• [Task objective]
Copy out all of the entries, keeping every word the same.

= Beginning of Section =

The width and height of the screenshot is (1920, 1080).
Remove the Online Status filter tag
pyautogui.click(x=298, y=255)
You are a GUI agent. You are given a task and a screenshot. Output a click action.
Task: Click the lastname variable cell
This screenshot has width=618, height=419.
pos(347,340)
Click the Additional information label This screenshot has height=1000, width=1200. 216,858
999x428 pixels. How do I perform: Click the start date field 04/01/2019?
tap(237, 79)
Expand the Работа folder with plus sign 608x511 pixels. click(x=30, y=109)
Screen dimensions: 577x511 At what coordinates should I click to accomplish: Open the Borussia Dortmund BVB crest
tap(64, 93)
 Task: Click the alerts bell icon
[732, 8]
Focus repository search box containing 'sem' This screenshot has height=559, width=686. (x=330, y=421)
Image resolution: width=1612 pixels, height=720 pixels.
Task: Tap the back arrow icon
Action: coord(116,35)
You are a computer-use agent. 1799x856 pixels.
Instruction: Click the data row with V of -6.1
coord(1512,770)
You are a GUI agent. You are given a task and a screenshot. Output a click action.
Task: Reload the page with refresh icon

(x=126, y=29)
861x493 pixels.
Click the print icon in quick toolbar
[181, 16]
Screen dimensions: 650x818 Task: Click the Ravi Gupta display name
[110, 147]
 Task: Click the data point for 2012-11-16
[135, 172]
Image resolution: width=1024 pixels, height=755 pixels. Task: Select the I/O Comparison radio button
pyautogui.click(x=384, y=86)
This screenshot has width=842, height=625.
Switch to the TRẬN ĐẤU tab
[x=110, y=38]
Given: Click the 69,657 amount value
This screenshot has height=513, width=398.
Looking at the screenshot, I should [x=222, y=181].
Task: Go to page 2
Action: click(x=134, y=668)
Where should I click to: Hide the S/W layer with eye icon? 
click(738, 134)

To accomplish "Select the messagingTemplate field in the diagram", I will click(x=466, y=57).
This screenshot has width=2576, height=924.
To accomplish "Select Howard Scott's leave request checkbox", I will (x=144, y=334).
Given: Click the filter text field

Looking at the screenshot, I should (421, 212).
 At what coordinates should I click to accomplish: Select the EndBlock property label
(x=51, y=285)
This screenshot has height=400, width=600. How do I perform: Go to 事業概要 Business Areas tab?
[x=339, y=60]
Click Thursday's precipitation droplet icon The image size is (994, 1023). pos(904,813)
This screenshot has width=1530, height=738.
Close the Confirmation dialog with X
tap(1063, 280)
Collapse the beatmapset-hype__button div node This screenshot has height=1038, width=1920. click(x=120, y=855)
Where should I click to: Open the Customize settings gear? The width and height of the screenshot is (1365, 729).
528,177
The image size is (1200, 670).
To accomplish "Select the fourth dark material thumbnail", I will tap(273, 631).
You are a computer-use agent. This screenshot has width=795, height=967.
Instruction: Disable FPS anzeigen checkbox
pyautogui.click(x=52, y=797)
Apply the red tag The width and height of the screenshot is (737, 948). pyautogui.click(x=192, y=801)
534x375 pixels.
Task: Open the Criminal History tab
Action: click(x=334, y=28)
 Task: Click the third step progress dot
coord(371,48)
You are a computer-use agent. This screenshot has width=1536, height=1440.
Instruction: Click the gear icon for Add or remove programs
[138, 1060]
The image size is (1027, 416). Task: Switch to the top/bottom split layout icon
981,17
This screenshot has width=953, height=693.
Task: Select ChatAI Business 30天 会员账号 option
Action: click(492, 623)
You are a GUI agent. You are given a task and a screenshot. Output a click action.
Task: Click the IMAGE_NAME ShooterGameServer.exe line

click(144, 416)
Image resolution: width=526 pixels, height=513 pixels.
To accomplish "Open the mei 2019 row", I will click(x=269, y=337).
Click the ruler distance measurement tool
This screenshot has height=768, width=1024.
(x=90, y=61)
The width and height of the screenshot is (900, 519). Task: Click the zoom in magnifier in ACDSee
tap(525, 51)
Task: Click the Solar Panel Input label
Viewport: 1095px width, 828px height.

= End of Section =

• [Task result]
The width and height of the screenshot is (1920, 1080).
Remove the Online Status filter tag
pyautogui.click(x=298, y=255)
You are a GUI agent. You are given a task and a screenshot. Output a click action.
Task: Click the lastname variable cell
This screenshot has width=618, height=419.
pos(347,340)
Click the Additional information label This screenshot has height=1000, width=1200. 216,858
999x428 pixels. How do I perform: Click the start date field 04/01/2019?
tap(237, 79)
Expand the Работа folder with plus sign 608x511 pixels. click(x=30, y=109)
Screen dimensions: 577x511 At what coordinates should I click to accomplish: Open the Borussia Dortmund BVB crest
tap(64, 93)
 Task: Click the alerts bell icon
[732, 8]
Focus repository search box containing 'sem' This screenshot has height=559, width=686. (x=330, y=421)
Image resolution: width=1612 pixels, height=720 pixels.
Task: Tap the back arrow icon
Action: coord(116,35)
You are a computer-use agent. 1799x856 pixels.
Instruction: Click the data row with V of -6.1
coord(1512,770)
You are a GUI agent. You are given a task and a screenshot. Output a click action.
Task: Reload the page with refresh icon

(x=126, y=29)
861x493 pixels.
Click the print icon in quick toolbar
[181, 16]
Screen dimensions: 650x818 Task: Click the Ravi Gupta display name
[110, 147]
 Task: Click the data point for 2012-11-16
[135, 172]
Image resolution: width=1024 pixels, height=755 pixels. Task: Select the I/O Comparison radio button
pyautogui.click(x=384, y=86)
This screenshot has width=842, height=625.
Switch to the TRẬN ĐẤU tab
[x=110, y=38]
Given: Click the 69,657 amount value
This screenshot has height=513, width=398.
Looking at the screenshot, I should [x=222, y=181].
Task: Go to page 2
Action: click(x=134, y=668)
Where should I click to: Hide the S/W layer with eye icon? 
click(738, 134)

To accomplish "Select the messagingTemplate field in the diagram", I will click(x=466, y=57).
This screenshot has width=2576, height=924.
To accomplish "Select Howard Scott's leave request checkbox", I will (x=144, y=334).
Given: Click the filter text field

Looking at the screenshot, I should (421, 212).
 At what coordinates should I click to accomplish: Select the EndBlock property label
(x=51, y=285)
This screenshot has height=400, width=600. How do I perform: Go to 事業概要 Business Areas tab?
[x=339, y=60]
Click Thursday's precipitation droplet icon The image size is (994, 1023). pos(904,813)
This screenshot has width=1530, height=738.
Close the Confirmation dialog with X
tap(1063, 280)
Collapse the beatmapset-hype__button div node This screenshot has height=1038, width=1920. click(x=120, y=855)
Where should I click to: Open the Customize settings gear? The width and height of the screenshot is (1365, 729).
528,177
The image size is (1200, 670).
To accomplish "Select the fourth dark material thumbnail", I will tap(273, 631).
You are a computer-use agent. This screenshot has width=795, height=967.
Instruction: Disable FPS anzeigen checkbox
pyautogui.click(x=52, y=797)
Apply the red tag The width and height of the screenshot is (737, 948). pyautogui.click(x=192, y=801)
534x375 pixels.
Task: Open the Criminal History tab
Action: click(x=334, y=28)
 Task: Click the third step progress dot
coord(371,48)
You are a computer-use agent. This screenshot has width=1536, height=1440.
Instruction: Click the gear icon for Add or remove programs
[138, 1060]
The image size is (1027, 416). Task: Switch to the top/bottom split layout icon
981,17
This screenshot has width=953, height=693.
Task: Select ChatAI Business 30天 会员账号 option
Action: click(492, 623)
You are a GUI agent. You are given a task and a screenshot. Output a click action.
Task: Click the IMAGE_NAME ShooterGameServer.exe line

click(144, 416)
Image resolution: width=526 pixels, height=513 pixels.
To accomplish "Open the mei 2019 row", I will click(x=269, y=337).
Click the ruler distance measurement tool
This screenshot has height=768, width=1024.
(x=90, y=61)
The width and height of the screenshot is (900, 519). Task: Click the zoom in magnifier in ACDSee
tap(525, 51)
Task: Click the Solar Panel Input label
Viewport: 1095px width, 828px height.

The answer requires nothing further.